* _Directions for this task_: Produce word for word the lines of the data below running from the one that has "Image resolution: width=950" to the one that has "The width and height of the screenshot is (1500, 675).", inclusive, and no others.

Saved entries
________
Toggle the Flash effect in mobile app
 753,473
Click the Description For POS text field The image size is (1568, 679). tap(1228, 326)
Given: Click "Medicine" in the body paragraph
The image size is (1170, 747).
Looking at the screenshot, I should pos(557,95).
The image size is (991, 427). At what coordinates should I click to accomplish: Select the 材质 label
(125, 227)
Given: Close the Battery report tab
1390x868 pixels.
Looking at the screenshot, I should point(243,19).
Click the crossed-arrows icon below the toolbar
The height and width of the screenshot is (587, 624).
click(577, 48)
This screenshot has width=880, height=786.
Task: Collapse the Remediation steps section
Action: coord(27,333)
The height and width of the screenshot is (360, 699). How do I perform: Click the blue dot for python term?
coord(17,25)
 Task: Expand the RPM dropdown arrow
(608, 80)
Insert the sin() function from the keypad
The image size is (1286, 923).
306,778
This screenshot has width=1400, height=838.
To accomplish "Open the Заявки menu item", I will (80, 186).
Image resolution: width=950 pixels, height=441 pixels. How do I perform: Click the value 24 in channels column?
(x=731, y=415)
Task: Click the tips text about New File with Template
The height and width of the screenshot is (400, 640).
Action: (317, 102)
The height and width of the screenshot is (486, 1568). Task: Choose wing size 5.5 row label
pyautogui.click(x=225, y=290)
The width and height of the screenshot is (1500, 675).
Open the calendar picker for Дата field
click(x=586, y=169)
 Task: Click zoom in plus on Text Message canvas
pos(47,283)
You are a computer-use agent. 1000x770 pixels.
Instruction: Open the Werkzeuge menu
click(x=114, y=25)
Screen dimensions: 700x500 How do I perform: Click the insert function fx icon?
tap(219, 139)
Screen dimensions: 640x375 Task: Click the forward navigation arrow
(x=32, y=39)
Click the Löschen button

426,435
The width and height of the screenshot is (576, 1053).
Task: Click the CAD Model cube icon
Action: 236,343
________
* _Response_:
Image resolution: width=950 pixels, height=441 pixels. How do I perform: Click the value 24 in channels column?
(x=731, y=415)
Task: Click the tips text about New File with Template
The height and width of the screenshot is (400, 640).
Action: (317, 102)
The height and width of the screenshot is (486, 1568). Task: Choose wing size 5.5 row label
pyautogui.click(x=225, y=290)
The width and height of the screenshot is (1500, 675).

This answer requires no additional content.